In the entries that follow, find the line containing "You are a computer-use agent. Screen dimensions: 756x368"; from there, copy every line exactly through the line containing "Viewport: 839px width, 585px height.".

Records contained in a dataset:
_____
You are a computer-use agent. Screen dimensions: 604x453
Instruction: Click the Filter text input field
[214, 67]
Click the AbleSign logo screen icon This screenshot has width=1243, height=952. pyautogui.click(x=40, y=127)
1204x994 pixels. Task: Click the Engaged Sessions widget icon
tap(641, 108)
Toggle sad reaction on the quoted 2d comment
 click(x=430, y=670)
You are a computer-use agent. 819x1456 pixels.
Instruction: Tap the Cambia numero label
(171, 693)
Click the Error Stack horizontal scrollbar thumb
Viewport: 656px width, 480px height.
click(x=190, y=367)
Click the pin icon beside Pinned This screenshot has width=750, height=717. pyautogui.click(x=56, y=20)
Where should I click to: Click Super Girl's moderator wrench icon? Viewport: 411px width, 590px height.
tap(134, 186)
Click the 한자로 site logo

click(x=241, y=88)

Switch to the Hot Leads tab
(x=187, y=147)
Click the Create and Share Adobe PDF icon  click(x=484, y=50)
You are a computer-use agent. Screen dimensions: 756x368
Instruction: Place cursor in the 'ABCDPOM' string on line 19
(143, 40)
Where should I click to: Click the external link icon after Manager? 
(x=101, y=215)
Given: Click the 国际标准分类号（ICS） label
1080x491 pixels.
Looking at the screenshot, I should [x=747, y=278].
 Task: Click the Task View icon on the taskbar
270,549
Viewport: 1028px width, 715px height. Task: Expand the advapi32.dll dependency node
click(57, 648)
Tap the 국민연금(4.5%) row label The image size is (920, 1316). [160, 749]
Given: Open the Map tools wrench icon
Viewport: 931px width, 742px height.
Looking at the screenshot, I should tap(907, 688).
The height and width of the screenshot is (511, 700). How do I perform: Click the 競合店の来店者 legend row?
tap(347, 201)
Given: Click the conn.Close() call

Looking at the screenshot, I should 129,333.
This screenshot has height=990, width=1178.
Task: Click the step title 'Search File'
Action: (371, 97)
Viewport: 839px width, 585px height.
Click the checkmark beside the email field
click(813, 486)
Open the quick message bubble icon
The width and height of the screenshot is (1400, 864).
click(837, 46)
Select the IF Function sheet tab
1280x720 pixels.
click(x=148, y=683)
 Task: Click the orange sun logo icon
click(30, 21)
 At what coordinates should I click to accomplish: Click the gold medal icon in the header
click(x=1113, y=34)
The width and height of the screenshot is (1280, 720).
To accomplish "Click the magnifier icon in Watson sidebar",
_____
**Solved problem**
You are a computer-use agent. Screen dimensions: 756x368
Instruction: Place cursor in the 'ABCDPOM' string on line 19
(143, 40)
Where should I click to: Click the external link icon after Manager? 
(x=101, y=215)
Given: Click the 国际标准分类号（ICS） label
1080x491 pixels.
Looking at the screenshot, I should [x=747, y=278].
 Task: Click the Task View icon on the taskbar
270,549
Viewport: 1028px width, 715px height. Task: Expand the advapi32.dll dependency node
click(57, 648)
Tap the 국민연금(4.5%) row label The image size is (920, 1316). [160, 749]
Given: Open the Map tools wrench icon
Viewport: 931px width, 742px height.
Looking at the screenshot, I should tap(907, 688).
The height and width of the screenshot is (511, 700). How do I perform: Click the 競合店の来店者 legend row?
tap(347, 201)
Given: Click the conn.Close() call

Looking at the screenshot, I should 129,333.
This screenshot has height=990, width=1178.
Task: Click the step title 'Search File'
Action: (371, 97)
Viewport: 839px width, 585px height.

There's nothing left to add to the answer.